Über DVI: Iiyama ProLiteE2208HDD

Über Switch mit VGA: Iiyama ProLite E2205HDS.

Wenn ich nun von dem Linux Rechner auf das OS X Notebook umschalte funktioniert alles wunderbar, Tastatur, Maus und Bildschirm werden erkannt und ich kann alles ganz normal verwenden. Wenn ich jetzt aber vom MacBook Pro auf die Workstation umschalte sehe ich zwar wieder das Bild auf dem Bildschirm, aber die Tastatur und die Maus funktionieren nicht mehr.

Die LED an dem Switch blinkt dann die ganze Zeit und wirkt so, als würde er kein Signal bekommen (nur eine Vermutung!).

Benötige ich dafür irgendwelche zusätzlichen Treiber?

Ich verwende einen selbstgeabauten Kernel.
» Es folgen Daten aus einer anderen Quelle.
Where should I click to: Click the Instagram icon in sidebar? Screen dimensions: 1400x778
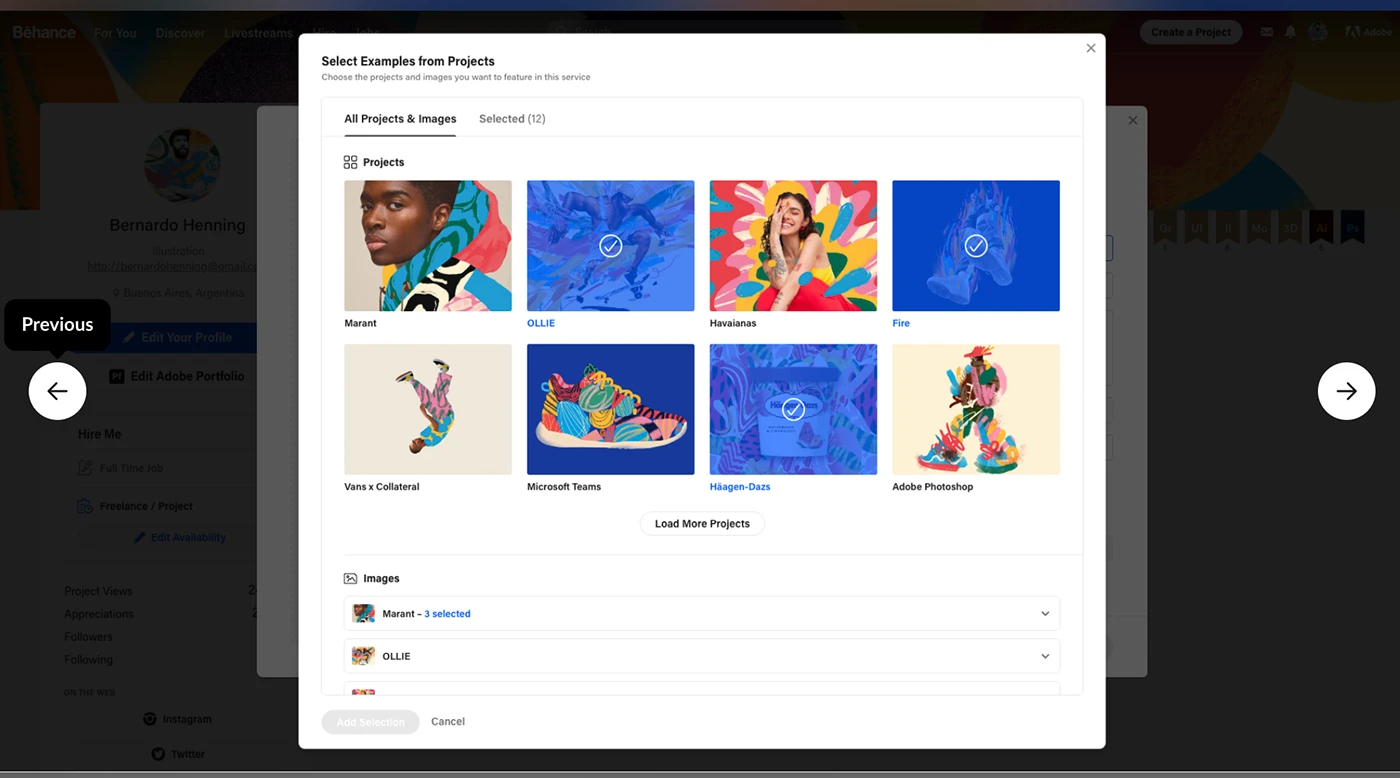(x=150, y=719)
Vielen Dank für eure Hilfe.

Grüße,

Fabi

----------

## Max Steel

das hört sich mehr so an als ob der Switch beim zweiten Umschalten falsch umgeschaltet wurde und nur den Bildschirm umschaltet. Was passiert denn wenn du den Switch längere Zeit in dem Zustand haltest, toggelt er dann den Bildschirm auf die beiden PC zeitgesteuert nacheinander.
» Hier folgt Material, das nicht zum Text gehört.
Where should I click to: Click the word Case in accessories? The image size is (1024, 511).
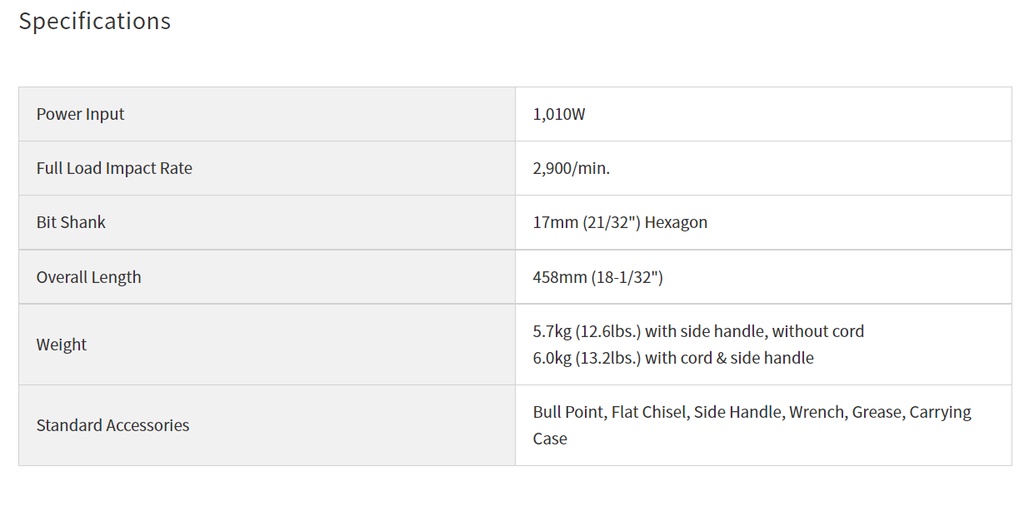coord(550,438)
Was steht denn in der Bedienungsanleitung zu dem Teil darüber?

----------

## ibaF

@MaxSteel: Vielen Dank für deine Antwort.

Also in den Bedienungsanleitungen habe ich zu dem blinken nichts gefunden. Auch nicht unter dem Punkt Troubleshooting.

 *Quote:*   

> wenn du den Switch längere Zeit in dem Zustand haltest, toggelt er dann den Bildschirm auf die beiden PC zeitgesteuert nacheinander

 

Nein, die LED blinkt einfach weiter und das Bild der Workstation wird auch dem zweiten Bildschirm angezeigt, aber die Tastatur und die Maus sind nicht benutzbar.

Wenn ich ja dann, wie gesagt, wieder auf OS X zurückschalte, funktionieren Tastatur und Maus wunderbar, nur unter Linux nicht.

Grüße,

Fabi

----------